Alternate post title: When all you have is access to the GSS dataset, everything starts to look like a GSS variable.
To expand on my reply to Jeremy under this post, it is important to distinguish between support for (or opposition to) affirmative action in principle and support or opposition concerning concrete affirmative action programs or policies. I believe that support for affirmative action is funnel-shaped: many Americans are, to steal from George Orwell,
… the sort of person who is in sympathy with the fundamental aims of [affirmative action], who has the brains to see that [affirmative action] would ‘work’, but who in practice always takes to flight when [affirmative action] is mentioned.
Fewer, but still many Americans – “a plurality, if not a slim majority” – will confess their support to affirmative action in some general fashion, the vaguer the better. Then the funnel continues narrowing. Fewer support affirmative action policies, such as quotas or preferential hiring, and by the time you get down to cases, such as the misadventures of Ricci and Co. in Connecticut, the opposition to affirmative action seems insurmountable.
I would argue that this isn’t just a matter of tricky wording on survey questions. Affirmative action policies often reflect a general desire to even out the playing field, rather than any precise or reliable data about what works or will be popular. As a result, I believe, there is a group out there of people who would support some sort of affirmative action program(s), but may oppose specific manifestations of affirmative action, particularly in high-profile cases such as Ricci, or, earlier, the University of Michigan’s infamous affirmative action system for undergrads.
Somewhere out there is a data set better suited to addressing the empirical questions of whether this group of affirmative action proto-supporters exists, how big it is, and how much influence it might wield. Until then, all I’ve got is this half-baked analysis of data from the 2006 General Social Survey. I looked at the results for two items: one asking respondents to indicate their support for preferential hiring and promotion of blacks, and another asking respondents to indicate their support for government aid to blacks. Throughout, I make the assumption that the latter item represents a (more) general principle of affirmative action, while the former represents a (more) concrete policy or set of policies. The wording of the two questions is as follows:
(Preferential hiring)
Some people say that because of past discrimination, blacks should be given preference in hiring and promotion. Others say that such preference in hiring and promotion of blacks is wrong because it discriminates against whites. What about your opinion — are you for or against preferential hiring and promotion of blacks?(Government aid)
Some people think that [blacks] have been discriminated against for so long that the government has a special obligation to help improve their living standards. Others believe that the government should not be giving special treatment to [blacks] . Where would you place yourself on this scale, or haven’t you made up your mind on this?
Filtering the data for cases that have valid responses to both items, I obtained the two following tables, breaking down the frequencies of each response to the two questions. (Click for readable size.)
Forfeiting originality, here is how I interpreted this data in my earlier comment:
So what’s going on here? By the most conservative interpretation, nine more people in the sample (1%) support generic “government aid for blacks” than the more specific (but still very vague) “preferential hiring and promotion.” More likely, this difference is greater, since the aid question included a “middle-ground” option (AGREE WITH BOTH), but the preferential hiring question did not.
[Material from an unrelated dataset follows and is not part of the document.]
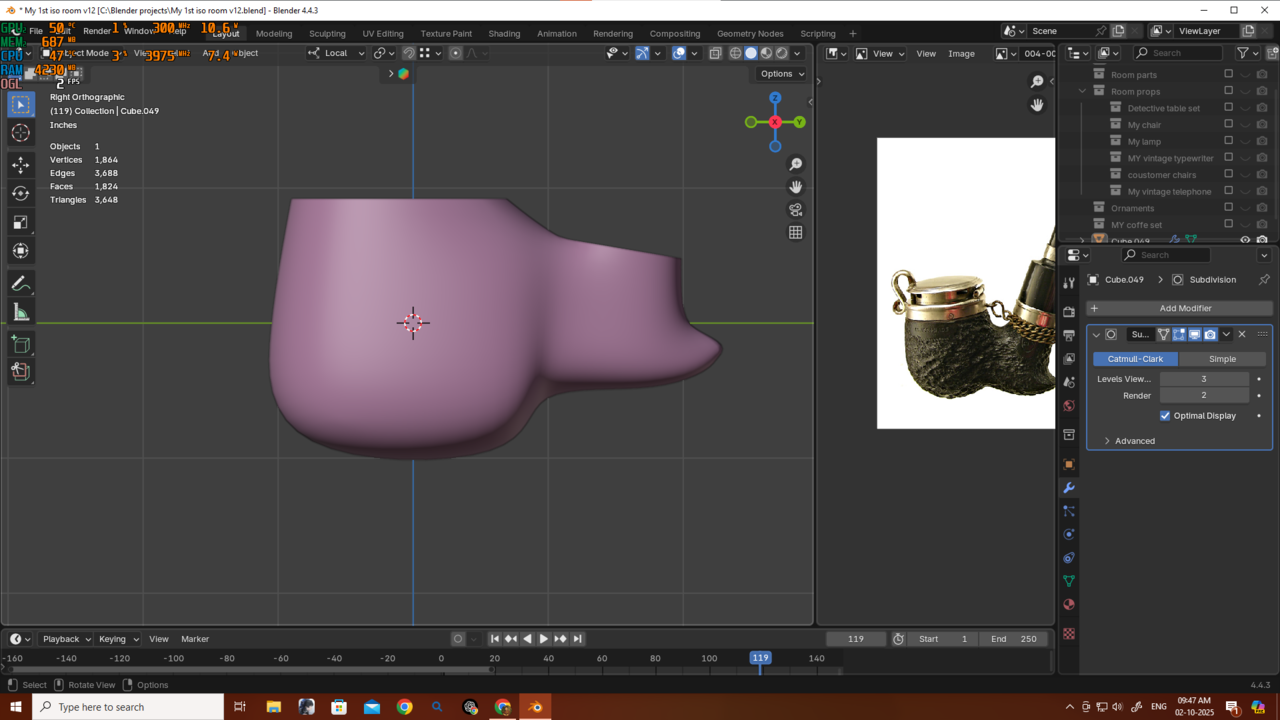Toggle exclude checkbox for My lamp collection
Image resolution: width=1280 pixels, height=720 pixels.
click(x=1229, y=141)
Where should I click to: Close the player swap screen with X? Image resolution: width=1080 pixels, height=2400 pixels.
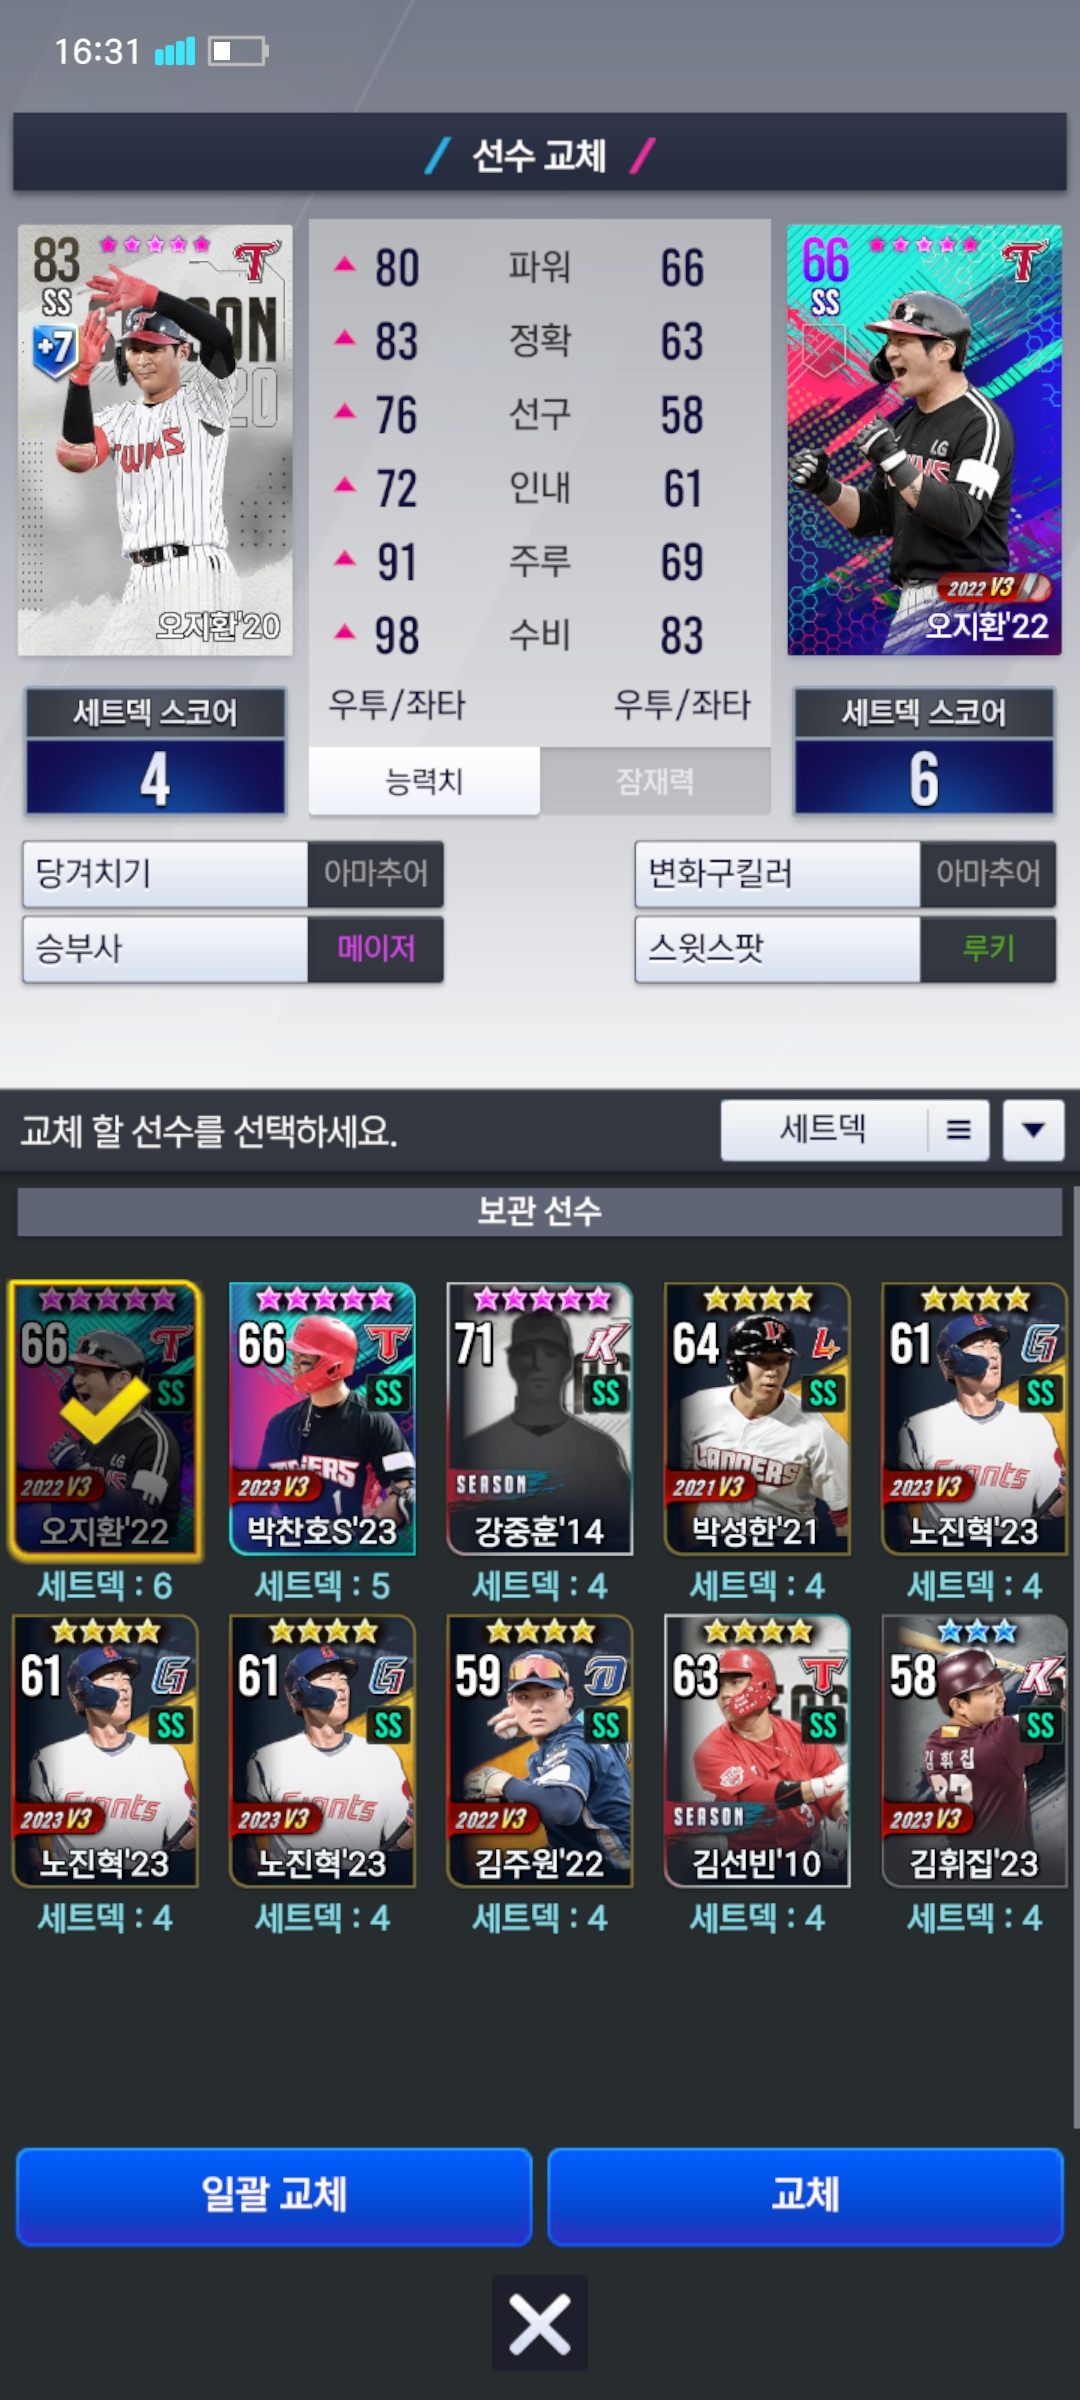click(x=540, y=2323)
What this says to me is A.) that our best chance at broadening support for affirmative action is to reach out to the 1% (but probably more) in the middle who are sympathetic to the principle but hostile to a specific program … Sometimes, the solution will lie in modifying the affirmative action program under consideration rather than demonizing its opponents. Also, B.) that arguments in favor of affirmative action must be made differently for the principle than for specific programs: general arguments about chronic racial inequality may sway people’s minds on the principle, but they will likely win few new allies for the programs.
Mere hours after I wrote this, I realized that there were probably more than 9 people in the sample who supported the principle but opposed the policy. The hypothesis I should have been testing was whether more people favored aid and opposed preferences than favored preferences and opposed aid. Given my limited toolkit, I reached straight for a crosstabulation of the two variables:

Crosstab of “preferential hiring” and “government aid,” column percentages
First things first – there is a clear (and statistically significant) positive correlation between support for preferential hiring and support for government aid. However, in the cells which buck this correlation (along the counterdiagonal) there does appear some evidence of the phenomenon I have been suspecting. To wit: 99 respondents (10.54%) support government aid but oppose preferential hiring, while only 23 respondents (2.45%) oppose government aid while supporting preferential hiring. This result is slightly more exciting than the “1%” comparison of the separate frequencies tables above.
Again, running with the assumption that “special [government] treatment” is more of a principle and less of a policy than “preferential hiring and promotion,” this analysis seems to lend some credibility to the existence of a layer of “proto-support” for affirmative action: individuals who favor the spirit and aims of affirmative action programs, but may disagree with the implementation. To wring some implications out of this mess:
And that’s all the original and unoriginal opinions on the matter that this no-statistical-package-having blogger cares to share at present. I should add, as I had originally replied to Jeremy,
Of course, I could be entirely wrong and misdirected about this, and twisting the data beyond recognition, but that’s for you to decide.